#### Estratti dei dati:
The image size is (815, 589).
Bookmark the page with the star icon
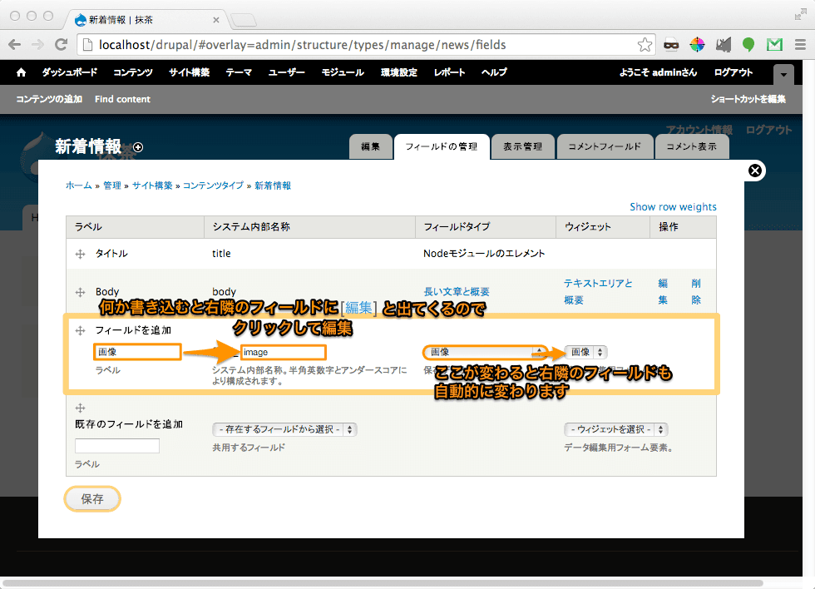(645, 45)
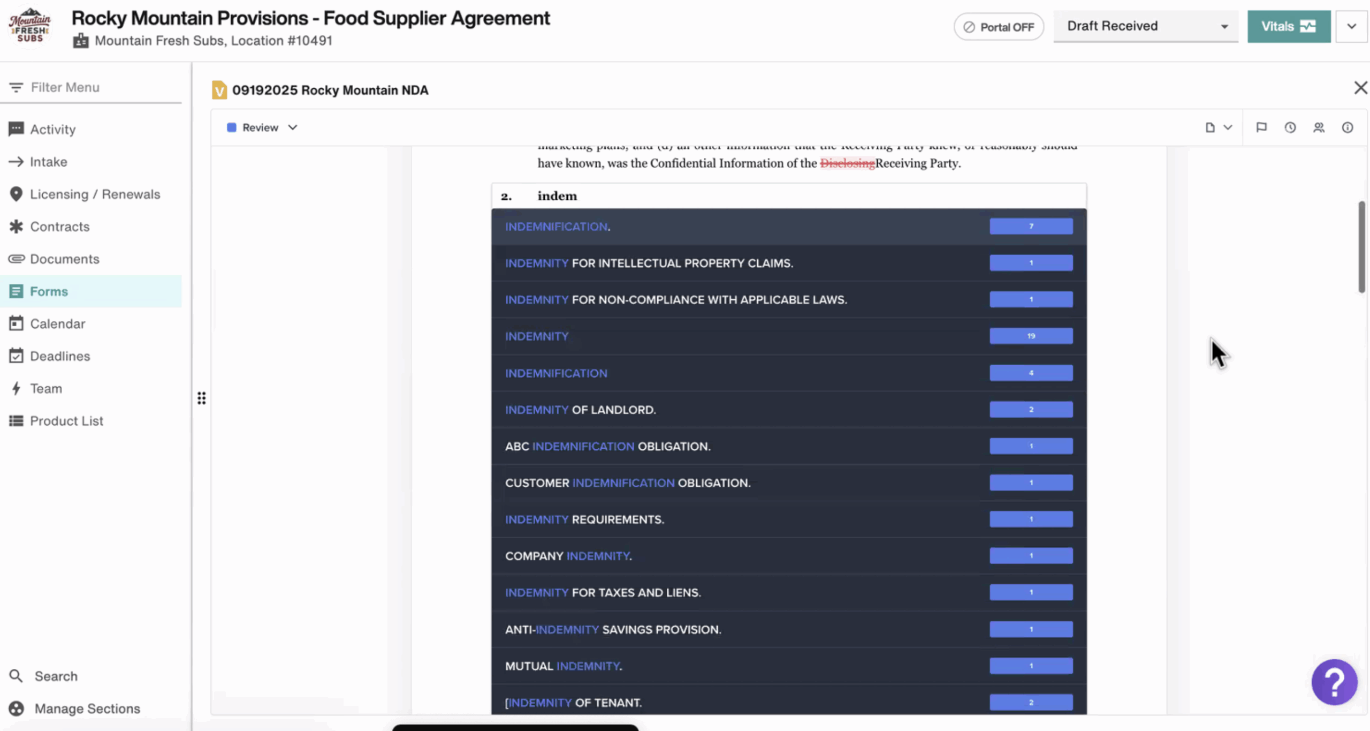
Task: Click the panel resize drag handle
Action: tap(201, 398)
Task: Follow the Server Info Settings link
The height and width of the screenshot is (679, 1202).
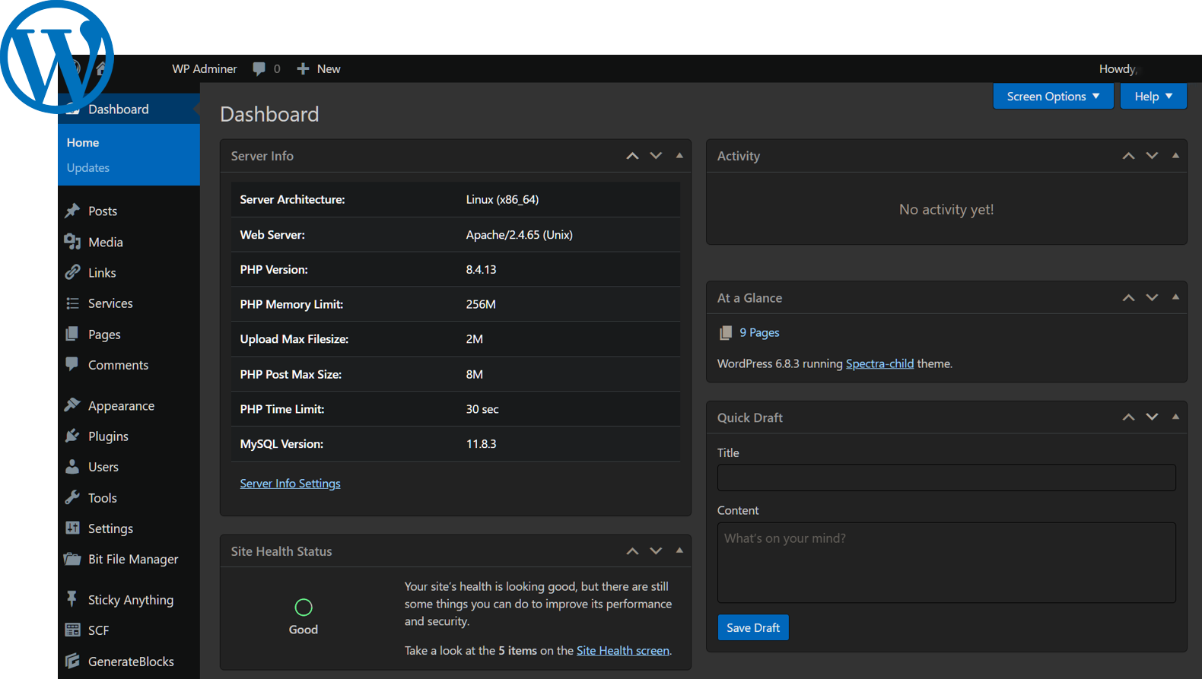Action: 290,484
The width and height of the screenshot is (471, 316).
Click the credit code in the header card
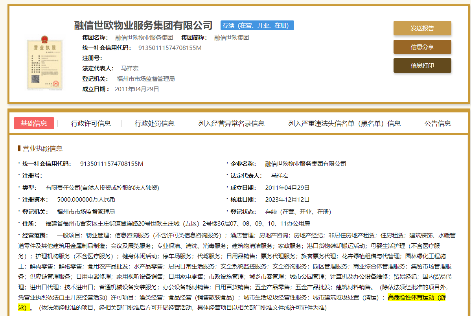170,48
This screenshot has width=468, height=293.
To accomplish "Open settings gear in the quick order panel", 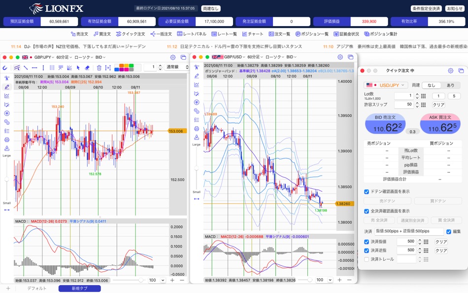I will click(x=450, y=71).
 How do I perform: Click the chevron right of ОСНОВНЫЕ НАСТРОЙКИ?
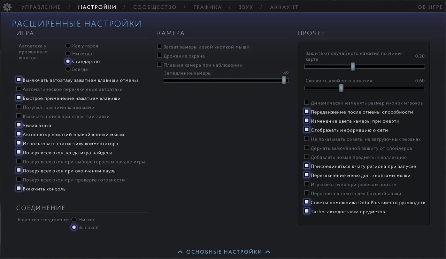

#### Compito:
Riporta le righe dall'inizio dei dati fino alla riga che contiene "Action: 290,484", sostituendo "star icon" con "star button" e lasciando invariato tutto il resto. Escludi le immagini dalla risposta.

#### Risposta finale:
The image size is (815, 589).
Bookmark the page with the star button
(645, 45)
Task: Click the panel resize drag handle
Action: tap(201, 398)
Task: Follow the Server Info Settings link
The height and width of the screenshot is (679, 1202).
Action: 290,484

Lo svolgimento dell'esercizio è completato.